Your objective -
Take every line from the material that has the word "computer" in it.

§ §

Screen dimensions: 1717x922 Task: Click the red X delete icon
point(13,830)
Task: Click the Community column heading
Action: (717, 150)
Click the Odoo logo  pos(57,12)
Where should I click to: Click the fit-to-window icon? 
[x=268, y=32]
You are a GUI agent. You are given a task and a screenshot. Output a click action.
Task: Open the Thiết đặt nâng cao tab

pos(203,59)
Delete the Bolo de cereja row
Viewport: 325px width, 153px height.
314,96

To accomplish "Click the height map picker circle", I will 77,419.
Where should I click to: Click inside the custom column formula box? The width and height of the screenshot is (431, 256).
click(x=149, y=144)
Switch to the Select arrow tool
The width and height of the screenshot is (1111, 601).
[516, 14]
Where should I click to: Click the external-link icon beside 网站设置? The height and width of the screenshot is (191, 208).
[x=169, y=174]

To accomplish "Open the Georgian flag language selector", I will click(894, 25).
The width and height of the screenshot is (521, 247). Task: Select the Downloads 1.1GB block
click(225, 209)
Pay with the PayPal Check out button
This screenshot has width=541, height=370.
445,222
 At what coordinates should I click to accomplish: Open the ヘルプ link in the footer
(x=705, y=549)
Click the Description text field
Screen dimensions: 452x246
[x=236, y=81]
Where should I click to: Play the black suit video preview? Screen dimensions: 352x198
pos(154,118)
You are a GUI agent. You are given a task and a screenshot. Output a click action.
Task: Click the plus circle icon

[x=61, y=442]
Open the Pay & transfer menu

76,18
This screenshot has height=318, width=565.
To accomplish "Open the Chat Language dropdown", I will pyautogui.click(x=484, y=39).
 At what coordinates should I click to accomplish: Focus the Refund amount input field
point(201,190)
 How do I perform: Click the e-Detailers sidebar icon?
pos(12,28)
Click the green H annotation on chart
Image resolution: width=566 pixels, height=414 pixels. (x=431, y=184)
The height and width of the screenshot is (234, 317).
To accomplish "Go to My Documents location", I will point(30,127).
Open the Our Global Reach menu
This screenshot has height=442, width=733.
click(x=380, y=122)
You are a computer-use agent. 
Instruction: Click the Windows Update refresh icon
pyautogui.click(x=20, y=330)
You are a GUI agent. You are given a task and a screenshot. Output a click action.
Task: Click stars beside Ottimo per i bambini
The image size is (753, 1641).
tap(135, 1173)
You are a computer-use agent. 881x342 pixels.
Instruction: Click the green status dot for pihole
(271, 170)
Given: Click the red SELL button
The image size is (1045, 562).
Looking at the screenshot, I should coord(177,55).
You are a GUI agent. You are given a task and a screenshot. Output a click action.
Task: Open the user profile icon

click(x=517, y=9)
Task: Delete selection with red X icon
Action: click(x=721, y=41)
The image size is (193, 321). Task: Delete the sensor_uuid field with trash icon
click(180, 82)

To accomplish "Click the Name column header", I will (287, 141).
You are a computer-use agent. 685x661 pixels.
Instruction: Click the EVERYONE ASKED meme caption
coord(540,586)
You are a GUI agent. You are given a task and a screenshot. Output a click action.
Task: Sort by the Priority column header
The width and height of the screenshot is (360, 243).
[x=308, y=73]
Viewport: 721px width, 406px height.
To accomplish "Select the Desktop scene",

§ §

Solution to this task -
You are a computer-use agent. 
You are a computer-use agent. 881x342 pixels.
You are a computer-use agent. 685x661 pixels.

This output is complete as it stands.